What is a Depression and who can be affected by it?
A depression is a mental disease that features more marked by a more marked sadness or more prolonged in time, with lost of interests for the activities usually felt like pleasant and lost of energy or easy tiredness.
The depression can affect people of all age, since the childhood to the oldest, and if not treated can lead to suicide (with is a common consequence)
It can be episodic, recurrent or chronic, and leads to the substantial diminution of the capacities of the person in guarantee every day responsibilities
It is more common between the women’s than in men, but some studies reveal that 1, 9% of men suffer of depression and 3, 2% of women.
What are the Symptoms?
It is different from the normal mood changes by the severity and permanence of the symptoms. It is often associate to anxiety and panic and the most common symptoms are:
- Modifications of the appetite;
- Sleeping disorders;
- Extreme tiredness, lost of energy;
- Apathy, sadness and lack or difficulties of concentration;
- Concern about the meaning of life and with death;
- Sentiments of gilt, lack of self esteem;
- Irritability,…
Are there people with more risk factors?
- People with episodes of depression in the past;
- People with family history of depression;
- People that suffer a significantly lost of someone;
- People chronic diseases;
- People that cohabit with people with chronic diseases;
- People with a tendency to anxiety and panic attacks;
- Older people,…
How long can it last?
Depression can last from a few months to a few years. However in about 20% of the cases it becomes a chronic disease with no remission. These kinds of cases usually happen due to the lack of adequate treatment.
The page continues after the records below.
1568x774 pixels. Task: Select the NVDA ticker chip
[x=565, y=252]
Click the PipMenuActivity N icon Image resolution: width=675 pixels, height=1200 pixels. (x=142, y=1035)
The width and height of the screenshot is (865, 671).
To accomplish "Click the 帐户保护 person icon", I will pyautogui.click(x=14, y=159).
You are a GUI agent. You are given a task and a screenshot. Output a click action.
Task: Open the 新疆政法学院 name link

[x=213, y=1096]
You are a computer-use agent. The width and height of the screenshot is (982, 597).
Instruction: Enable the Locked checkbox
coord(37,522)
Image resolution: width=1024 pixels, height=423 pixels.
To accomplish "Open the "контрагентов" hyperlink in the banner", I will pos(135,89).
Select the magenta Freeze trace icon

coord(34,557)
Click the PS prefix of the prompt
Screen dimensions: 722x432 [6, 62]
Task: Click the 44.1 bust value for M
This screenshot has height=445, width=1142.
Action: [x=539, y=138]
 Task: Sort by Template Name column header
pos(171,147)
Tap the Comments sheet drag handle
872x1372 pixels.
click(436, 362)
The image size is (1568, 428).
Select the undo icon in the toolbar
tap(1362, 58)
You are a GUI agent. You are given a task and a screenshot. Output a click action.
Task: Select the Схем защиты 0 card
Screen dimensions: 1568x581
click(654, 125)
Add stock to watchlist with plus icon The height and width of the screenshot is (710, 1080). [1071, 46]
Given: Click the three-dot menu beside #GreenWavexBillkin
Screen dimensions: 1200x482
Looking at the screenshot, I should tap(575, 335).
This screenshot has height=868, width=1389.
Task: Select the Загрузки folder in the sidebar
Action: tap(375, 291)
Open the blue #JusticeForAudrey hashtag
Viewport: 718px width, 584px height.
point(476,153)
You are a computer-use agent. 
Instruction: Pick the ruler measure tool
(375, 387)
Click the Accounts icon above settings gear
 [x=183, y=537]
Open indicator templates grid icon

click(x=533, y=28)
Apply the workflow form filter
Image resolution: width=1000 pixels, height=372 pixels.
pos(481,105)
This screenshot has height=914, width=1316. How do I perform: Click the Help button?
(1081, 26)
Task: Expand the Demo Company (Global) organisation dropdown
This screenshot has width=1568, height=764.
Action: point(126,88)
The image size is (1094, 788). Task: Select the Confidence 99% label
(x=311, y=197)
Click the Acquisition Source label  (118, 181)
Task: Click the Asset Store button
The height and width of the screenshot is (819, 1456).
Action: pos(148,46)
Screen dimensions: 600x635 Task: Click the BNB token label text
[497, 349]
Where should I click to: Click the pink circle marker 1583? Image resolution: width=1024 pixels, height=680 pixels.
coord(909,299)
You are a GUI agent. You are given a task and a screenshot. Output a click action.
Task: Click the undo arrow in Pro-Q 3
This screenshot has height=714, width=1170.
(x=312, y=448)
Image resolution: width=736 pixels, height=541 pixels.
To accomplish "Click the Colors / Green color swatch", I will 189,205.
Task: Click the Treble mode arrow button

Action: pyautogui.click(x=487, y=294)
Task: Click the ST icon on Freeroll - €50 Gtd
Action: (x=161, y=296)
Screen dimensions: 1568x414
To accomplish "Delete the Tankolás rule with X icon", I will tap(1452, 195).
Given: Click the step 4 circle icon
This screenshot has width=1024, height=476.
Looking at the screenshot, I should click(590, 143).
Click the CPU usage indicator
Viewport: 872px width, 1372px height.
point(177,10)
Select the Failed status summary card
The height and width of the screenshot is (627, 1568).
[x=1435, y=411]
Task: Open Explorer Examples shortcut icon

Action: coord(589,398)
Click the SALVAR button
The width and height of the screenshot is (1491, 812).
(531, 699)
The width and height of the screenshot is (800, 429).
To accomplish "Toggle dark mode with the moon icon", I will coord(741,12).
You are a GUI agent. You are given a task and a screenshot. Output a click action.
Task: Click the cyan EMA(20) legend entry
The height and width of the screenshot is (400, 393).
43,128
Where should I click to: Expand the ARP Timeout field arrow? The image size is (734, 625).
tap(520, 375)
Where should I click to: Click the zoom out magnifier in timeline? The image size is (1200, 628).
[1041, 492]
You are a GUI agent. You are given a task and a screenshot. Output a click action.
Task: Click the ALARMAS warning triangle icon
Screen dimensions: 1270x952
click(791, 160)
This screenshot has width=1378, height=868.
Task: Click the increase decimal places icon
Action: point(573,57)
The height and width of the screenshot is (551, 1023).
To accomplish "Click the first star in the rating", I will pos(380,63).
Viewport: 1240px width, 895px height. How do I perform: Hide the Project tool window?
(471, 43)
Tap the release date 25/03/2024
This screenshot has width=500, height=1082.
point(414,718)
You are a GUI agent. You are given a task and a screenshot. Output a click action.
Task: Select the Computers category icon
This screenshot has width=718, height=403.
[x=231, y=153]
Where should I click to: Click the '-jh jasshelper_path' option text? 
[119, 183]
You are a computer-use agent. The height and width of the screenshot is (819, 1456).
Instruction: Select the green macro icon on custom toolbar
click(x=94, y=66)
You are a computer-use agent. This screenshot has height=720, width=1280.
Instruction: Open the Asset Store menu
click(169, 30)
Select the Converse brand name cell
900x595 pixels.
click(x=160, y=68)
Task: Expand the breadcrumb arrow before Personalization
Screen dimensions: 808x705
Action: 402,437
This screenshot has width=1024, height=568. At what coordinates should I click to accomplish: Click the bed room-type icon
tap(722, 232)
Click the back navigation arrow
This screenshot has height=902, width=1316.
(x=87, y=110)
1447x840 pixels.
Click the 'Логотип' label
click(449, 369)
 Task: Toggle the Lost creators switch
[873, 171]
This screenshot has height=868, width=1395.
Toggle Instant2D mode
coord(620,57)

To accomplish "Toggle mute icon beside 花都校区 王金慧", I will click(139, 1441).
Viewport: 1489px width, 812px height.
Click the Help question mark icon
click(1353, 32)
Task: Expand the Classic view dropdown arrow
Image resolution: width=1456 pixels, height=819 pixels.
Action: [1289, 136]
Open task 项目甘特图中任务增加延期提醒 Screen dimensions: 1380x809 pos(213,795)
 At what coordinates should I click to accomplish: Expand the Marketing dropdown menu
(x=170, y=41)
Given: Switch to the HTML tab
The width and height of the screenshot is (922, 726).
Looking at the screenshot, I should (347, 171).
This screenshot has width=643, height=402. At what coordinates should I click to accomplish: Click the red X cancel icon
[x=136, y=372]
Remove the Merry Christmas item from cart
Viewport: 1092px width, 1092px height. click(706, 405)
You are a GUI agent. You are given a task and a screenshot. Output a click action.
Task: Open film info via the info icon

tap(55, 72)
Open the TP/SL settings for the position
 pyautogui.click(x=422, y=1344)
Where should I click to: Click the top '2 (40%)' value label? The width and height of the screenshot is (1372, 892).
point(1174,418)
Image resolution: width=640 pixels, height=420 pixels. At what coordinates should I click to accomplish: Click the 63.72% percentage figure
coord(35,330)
When is it important to look for help?
Having depressed feelings is common to any of us, especially after experiences or situations that affect us in a negative way. However if the symptoms aggravate and maintain for more then 2 consecutive weeks, it is important to start looking for help.
How to treat it?
Usually with the use of medication, psychotherapy intervention or a combination of both.
The medications used in the treatment of depressions are designated by antidepressants and showed be prescribed by a Psychiatrist doctor, and you showed follow his instructions.
The psychotherapy interventions are particularly useful in most of the situations of depression. The decision of to begin a therapeutic process it’s not always came from the patient, but from the others next to them, but is important to do so if the person doesn’t have the energy to do it.
The time of treatment depends of the patient but is never less thin 6 months.